Me

Brasile, il tribunale elettorale ha bocciato la candidatura alle presidenziali di Lula

L'ex presidente è stato condannato a dodici anni di carcere per corruzione e riciclaggio di denaro. La decisione del Tse fa appello alla legge della "fedina penale punita", per cui è ineleggibile chi ha ricevuto una condanna per delitti di corruzione o contro l’amministrazione pubblica

Immagine di copertina
Credit: Afp

Luiz Ignacio Lula da Silva non potrà candidarsi alle presidenziali del prossimo 7 ottobre. A deciderlo è stato il Tribunale Elettorale del Brasile (Tse) appellandosi alla legge della “ficha limpa”, la fedina penale pulita, per la quale è ineleggibile chi è stato condannato in seconda istanza per delitti di corruzione o contro l’amministrazione pubblica.

Lula, condannato a dodici anni per corruzione, era stato presentato come candidato dal Partito del Lavoratori (Pt) che, nonostante la complessa situazione giudiziaria, mirava a puntare sul credito politico di cui l’ex presidente ancora gode nel paese, dove i sondaggi dicono che almeno un terzo dei brasiliani voterebbe per lui.

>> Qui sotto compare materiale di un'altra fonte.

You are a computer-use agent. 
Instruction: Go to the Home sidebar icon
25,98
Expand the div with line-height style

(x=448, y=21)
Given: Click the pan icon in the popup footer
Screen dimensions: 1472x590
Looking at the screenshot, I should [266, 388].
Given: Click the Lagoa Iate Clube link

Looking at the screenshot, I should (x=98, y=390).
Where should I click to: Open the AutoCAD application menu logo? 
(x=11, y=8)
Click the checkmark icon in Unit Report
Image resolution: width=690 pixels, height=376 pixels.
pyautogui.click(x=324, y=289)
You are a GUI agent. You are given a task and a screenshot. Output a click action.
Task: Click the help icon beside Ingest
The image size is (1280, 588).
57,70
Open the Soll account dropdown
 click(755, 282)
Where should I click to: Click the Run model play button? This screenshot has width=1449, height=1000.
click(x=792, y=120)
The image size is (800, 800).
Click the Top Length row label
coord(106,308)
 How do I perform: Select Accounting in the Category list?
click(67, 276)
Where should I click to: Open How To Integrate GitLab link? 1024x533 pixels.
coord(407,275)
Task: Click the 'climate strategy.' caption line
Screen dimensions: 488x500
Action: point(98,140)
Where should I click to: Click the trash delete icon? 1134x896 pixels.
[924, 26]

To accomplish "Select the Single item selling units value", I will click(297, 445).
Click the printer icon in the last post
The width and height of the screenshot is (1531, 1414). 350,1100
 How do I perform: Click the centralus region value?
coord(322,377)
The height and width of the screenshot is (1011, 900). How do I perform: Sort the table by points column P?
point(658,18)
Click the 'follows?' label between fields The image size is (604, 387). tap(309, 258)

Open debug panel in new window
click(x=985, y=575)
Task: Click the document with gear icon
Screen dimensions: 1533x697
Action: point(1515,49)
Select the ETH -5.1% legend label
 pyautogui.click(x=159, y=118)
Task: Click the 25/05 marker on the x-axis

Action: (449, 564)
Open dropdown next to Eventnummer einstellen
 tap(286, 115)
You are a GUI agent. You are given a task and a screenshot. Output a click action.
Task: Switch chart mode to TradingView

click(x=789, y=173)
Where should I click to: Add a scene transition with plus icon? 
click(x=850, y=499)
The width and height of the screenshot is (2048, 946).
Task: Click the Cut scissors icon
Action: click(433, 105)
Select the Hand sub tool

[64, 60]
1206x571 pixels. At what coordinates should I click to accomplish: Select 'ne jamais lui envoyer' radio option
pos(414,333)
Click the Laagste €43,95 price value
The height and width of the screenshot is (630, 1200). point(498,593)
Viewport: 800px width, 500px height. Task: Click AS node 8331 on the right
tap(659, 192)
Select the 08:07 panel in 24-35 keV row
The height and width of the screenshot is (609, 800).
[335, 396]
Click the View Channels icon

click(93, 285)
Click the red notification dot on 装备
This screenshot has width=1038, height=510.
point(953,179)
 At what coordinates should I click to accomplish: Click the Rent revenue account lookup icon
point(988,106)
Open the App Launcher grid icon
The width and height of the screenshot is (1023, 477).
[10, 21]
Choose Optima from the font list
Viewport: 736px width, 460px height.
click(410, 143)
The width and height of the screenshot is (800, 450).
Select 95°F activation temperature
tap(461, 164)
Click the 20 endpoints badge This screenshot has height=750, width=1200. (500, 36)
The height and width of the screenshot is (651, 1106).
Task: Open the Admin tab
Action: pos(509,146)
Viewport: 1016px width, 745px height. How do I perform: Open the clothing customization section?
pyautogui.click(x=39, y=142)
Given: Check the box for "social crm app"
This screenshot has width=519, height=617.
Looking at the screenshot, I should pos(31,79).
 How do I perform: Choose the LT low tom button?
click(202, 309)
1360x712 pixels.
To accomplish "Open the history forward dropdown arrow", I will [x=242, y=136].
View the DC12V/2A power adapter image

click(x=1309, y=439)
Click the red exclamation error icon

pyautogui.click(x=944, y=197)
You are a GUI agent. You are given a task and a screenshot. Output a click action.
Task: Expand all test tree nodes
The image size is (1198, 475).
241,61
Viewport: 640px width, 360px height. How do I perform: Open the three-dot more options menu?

Il Pt promette di battersi “con tutti i mezzi, nelle strade, tra la gente, affinché vengano riconosciuti a Ignacio Lula da Silva i diritti garantiti dalla legge e dai trattati internazionali ratificati dal Brasile”. Gli avvocati di Lula avevano già fatto sapere che sarebbero ricorsi alla Corte Suprema nel caso di una bocciatura da parte del Tse.

La Corte elettorale ha dato dieci giorni di tempo al Partito dei Lavoratori per indicare un sostituto, che sarà con tutta probabilità l’ex sindaco di San Paolo Fernando Haddad, già in campagna elettorale da un paio di settimane.

Haddad ha detto che visiterà Lula in cella e decideranno insieme la strategia da adottare.

Entrato in prigione il 7 aprile, Lula è stato condannato per problemi di corruzione e riciclaggio di denaro legati allo scandalo del colosso petrolifero pubblico Petrobras: avrebbe beneficiato di un appartamento sulla spiaggia fornitogli sotto forma di commissione da parte dell’azienda, un’accusa che la giustizia considera provata.

L’ex presidente sostiene invece di essere innocente e vittima di una “persecuzione politica” che vuole impedirgli il ritorno al potere, considerando che i numeri sulle intenzioni di voto lo danno saldamente in testa: è al 40 per cento, seguito dal candidato di estrema destra Jair Bolsonaro, con circa il 20 per cento.